Spotlight

Ana Tijoux, Breaking The Chains Of Indifference

Ana_Tijoux_5.png
Ana Tijoux – Photo: Andres Ibarra/Wiki commons

It’s easy to be enthralled by Ana Tijoux’s music. One of the leading rap singers in Latin America, her hard-hitting beats, her socially conscious powered rhymes and poetic lyrics mix into powerful songs that have won over fans around the world.

In her latest album Vengo Tijoux reaches from her personal experience as a woman, a mother and an artist, toward social concerns. Successfully incorporating panpipes, charangos and other Latin American folk instruments, she raps about women’s rights, anti-colonialism and human rights. Tijoux celebrates her indigenous roots with the title track Vengo and, with Los Peces gordos no pueden volar, she tells her children to be strong in their beliefs. In her powerful song Antipatriarca she raises her voice for women, reminding them of their strength and beauty.

“No sumisa ni obediente
mujer fuerte insurgente
independiente y valiente
romper las cadenas de lo indiferente
no pasiva ni oprimida
mujer linda que das vida”

Not submissive nor obedient, strong, independent, courageous, beautiful woman, you who give life.

 

Tijoux admitted being very ignorant about feminism until she read and learnt from the Chilean poet Gabriela Mistral (the first Latin American woman to receive the Nobel Prize in Literature) and French writer Simone de Beauvoir.

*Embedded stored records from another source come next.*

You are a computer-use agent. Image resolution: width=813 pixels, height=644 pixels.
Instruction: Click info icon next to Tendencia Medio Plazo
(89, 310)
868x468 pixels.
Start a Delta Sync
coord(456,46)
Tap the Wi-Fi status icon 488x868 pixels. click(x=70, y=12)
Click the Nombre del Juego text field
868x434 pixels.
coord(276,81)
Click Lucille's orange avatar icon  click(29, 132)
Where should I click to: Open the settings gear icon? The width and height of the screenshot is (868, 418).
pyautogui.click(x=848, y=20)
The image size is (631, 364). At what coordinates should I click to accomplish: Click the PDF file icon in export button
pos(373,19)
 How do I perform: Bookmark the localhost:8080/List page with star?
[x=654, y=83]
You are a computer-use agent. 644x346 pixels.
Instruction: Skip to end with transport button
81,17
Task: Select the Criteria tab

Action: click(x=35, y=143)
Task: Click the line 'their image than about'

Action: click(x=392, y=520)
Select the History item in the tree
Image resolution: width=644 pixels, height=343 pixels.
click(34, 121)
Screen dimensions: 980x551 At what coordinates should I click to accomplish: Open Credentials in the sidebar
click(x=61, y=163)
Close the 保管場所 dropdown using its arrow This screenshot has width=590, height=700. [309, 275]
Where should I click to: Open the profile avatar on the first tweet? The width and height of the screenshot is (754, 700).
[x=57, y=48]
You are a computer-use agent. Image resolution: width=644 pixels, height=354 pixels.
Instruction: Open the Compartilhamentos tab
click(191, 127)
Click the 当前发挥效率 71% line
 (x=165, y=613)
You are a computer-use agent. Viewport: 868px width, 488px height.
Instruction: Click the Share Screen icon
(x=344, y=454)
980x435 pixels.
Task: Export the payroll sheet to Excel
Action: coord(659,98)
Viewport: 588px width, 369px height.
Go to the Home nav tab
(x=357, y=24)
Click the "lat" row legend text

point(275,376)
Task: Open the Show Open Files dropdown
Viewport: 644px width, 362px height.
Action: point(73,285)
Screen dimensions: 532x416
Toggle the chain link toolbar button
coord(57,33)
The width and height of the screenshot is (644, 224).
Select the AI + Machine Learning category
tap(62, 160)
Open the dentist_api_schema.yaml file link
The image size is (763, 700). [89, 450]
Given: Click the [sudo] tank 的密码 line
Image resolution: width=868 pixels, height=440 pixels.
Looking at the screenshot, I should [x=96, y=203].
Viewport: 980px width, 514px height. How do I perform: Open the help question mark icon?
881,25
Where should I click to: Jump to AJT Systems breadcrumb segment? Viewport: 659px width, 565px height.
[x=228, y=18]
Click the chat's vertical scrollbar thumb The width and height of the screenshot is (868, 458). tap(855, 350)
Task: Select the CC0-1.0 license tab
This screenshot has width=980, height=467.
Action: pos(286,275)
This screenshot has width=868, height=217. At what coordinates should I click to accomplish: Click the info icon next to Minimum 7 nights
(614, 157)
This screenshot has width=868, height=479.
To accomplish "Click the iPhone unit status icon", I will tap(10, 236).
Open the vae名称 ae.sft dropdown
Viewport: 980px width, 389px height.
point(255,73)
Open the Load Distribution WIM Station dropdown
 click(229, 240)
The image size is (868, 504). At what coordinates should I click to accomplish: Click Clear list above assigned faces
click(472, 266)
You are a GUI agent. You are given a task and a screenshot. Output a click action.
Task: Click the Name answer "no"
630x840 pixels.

Since Antipatriarca, she has also written an essay for the Walker Art Center’s Artist Op-Eds series about the female objectification in the music industry, denouncing that:

“Every female singer must compete in an infinite game of provocation. Now nothing is enough, and nothing is too much, the goal is to put everything on display, always setting a new challenge with a higher bar: who can show more and more, who can achieve the most extreme contortions in the most acrobatic way, who is the most desirable, and who has the highest ability to annul the most beautiful femininity, to transform it into something and not someone.”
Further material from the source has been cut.